● Text extract:
Hy-giene, goodbye defences
We can expect hygiene standards across the board to crank up a few levels and what was once merely advice will most likely become obligatory.
There could, of course, be negative side effects to all this. There is a school of thought that, especially in the more developed countries, we’re already overly sanitised.
We don’t expose our bodies and immune systems enough to all that the natural world can throw at us to the point that when we inevitably «let the guard down» we’re in a much weaker position to tackle whatever may be attacking us.
Personally, I’ve generally had a more blasé approach to this, certainly in terms of eating street food, snacking on untreated fruit & veg and such like. I like to think it’s stood me in good stead.
I’m also not overly concerned about the cleanliness or otherwise of the public places in which I eat and drink.
Considering some of the establishments I’ve frequented in these parts, that’s a good thing.
‘Some places have posters detailing how to wash your hands, minus the actual means to do it.’
The washroom facilities — if they merit such a name — of many of Colombia’s ubiquitous tienda bars and a not-insignificant-number of its panaderías are often found wanting.

(Items listed in a dataset)
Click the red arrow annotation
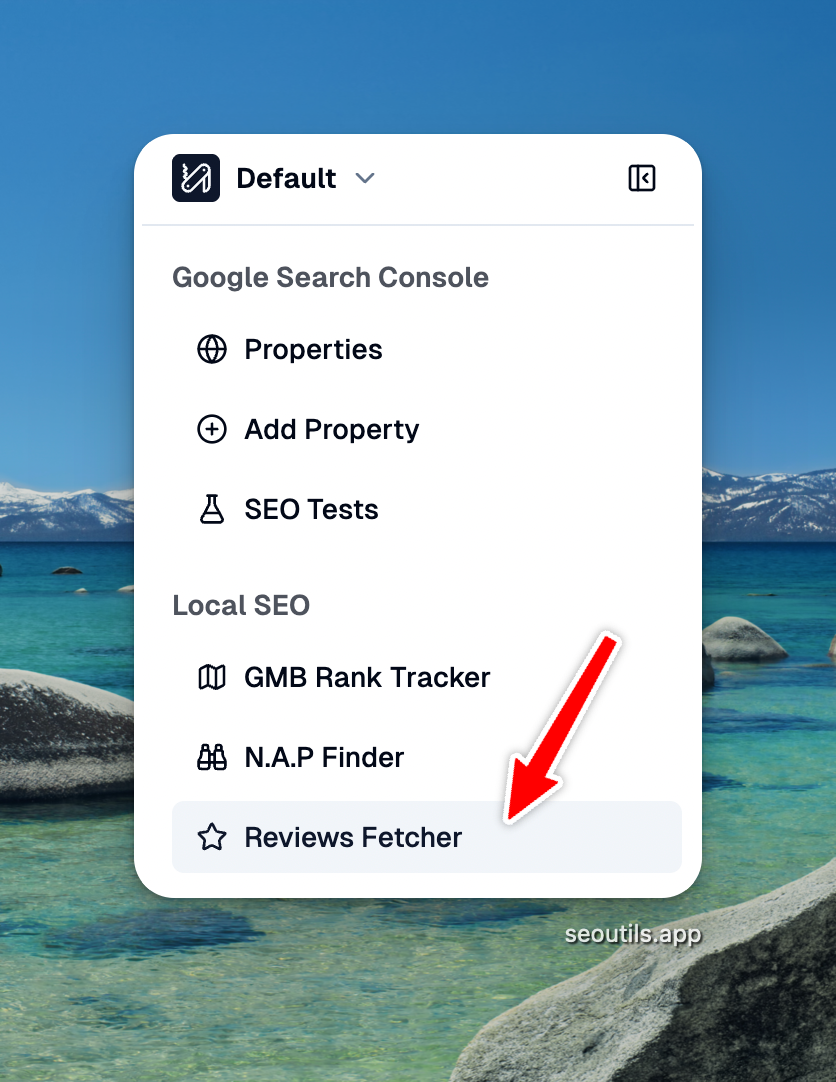The width and height of the screenshot is (836, 1082). 562,727
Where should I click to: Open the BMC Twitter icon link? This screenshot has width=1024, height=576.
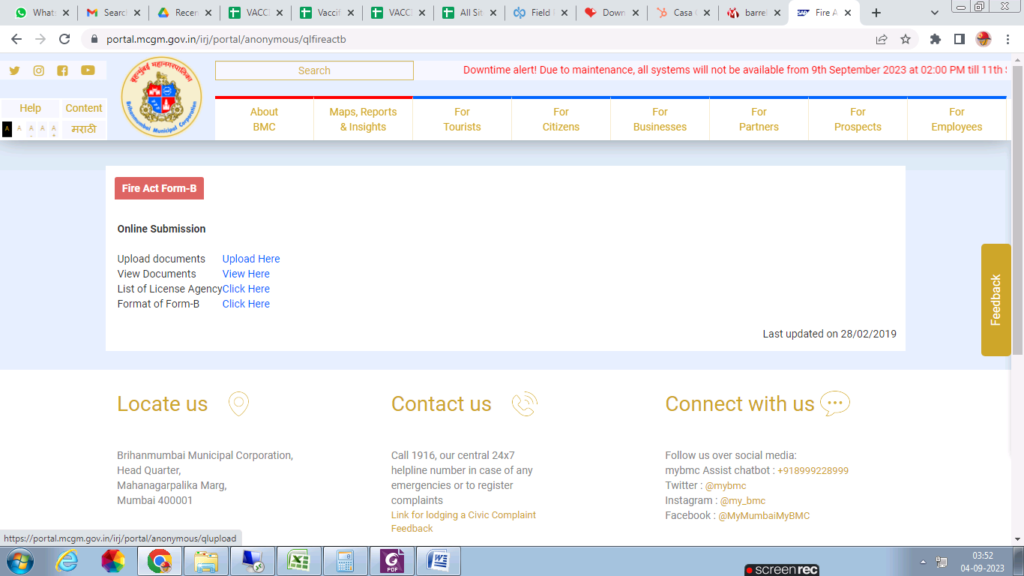click(14, 71)
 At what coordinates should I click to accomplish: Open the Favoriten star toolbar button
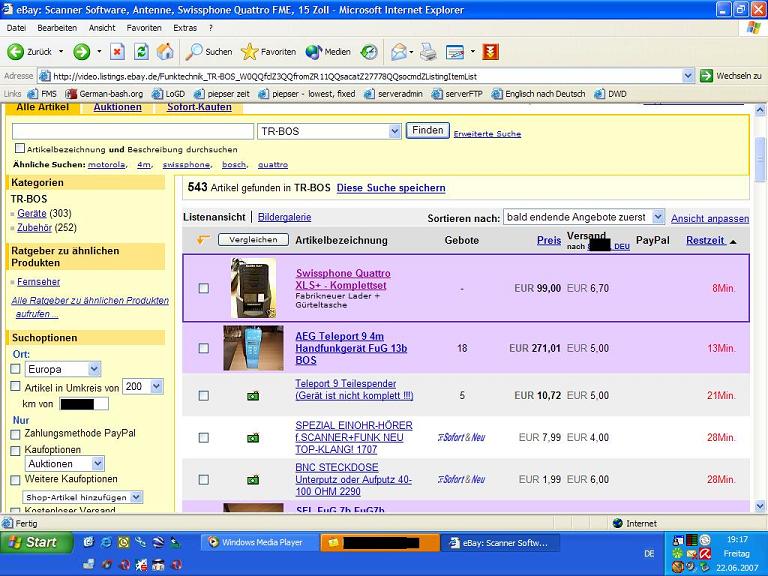tap(268, 52)
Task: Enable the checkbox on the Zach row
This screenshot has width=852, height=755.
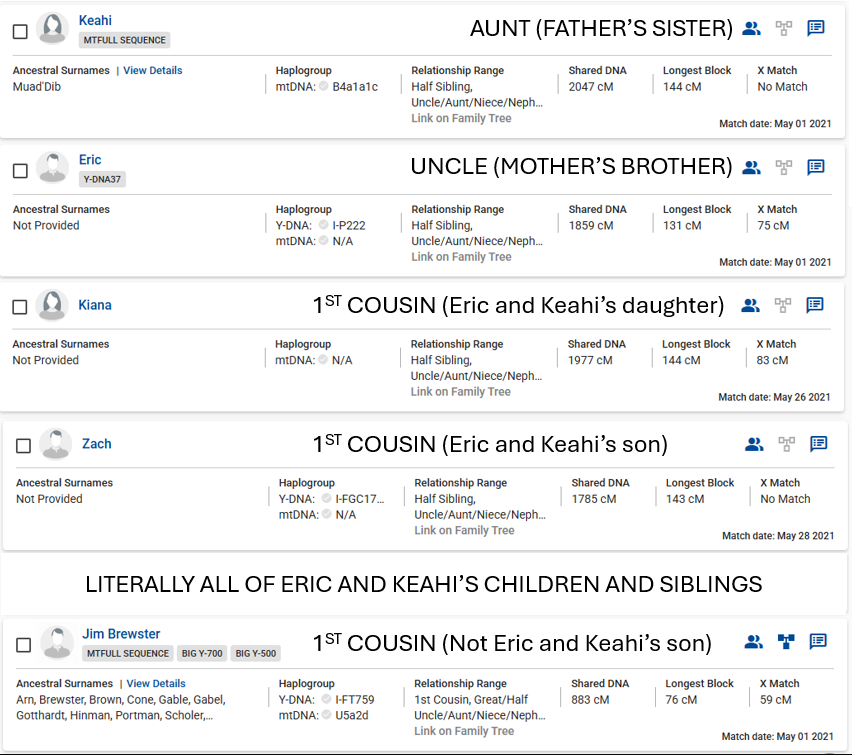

● Task set:
A: According to the hygiene piece, why could being overly sanitised be a negative side effect? Answer in one to three sentences.
B: In the hygiene piece, which establishments in Colombia often have washroom facilities that are found wanting?
Rely only on the hygiene piece when responding.

● Answers for the exercise:
A: We don't expose our bodies and immune systems enough to what the natural world can throw at us. As a result, when we inevitably let the guard down, we're in a much weaker position to tackle whatever may be attacking us.

B: Many of Colombia's tienda bars and a not-insignificant number of its panaderías.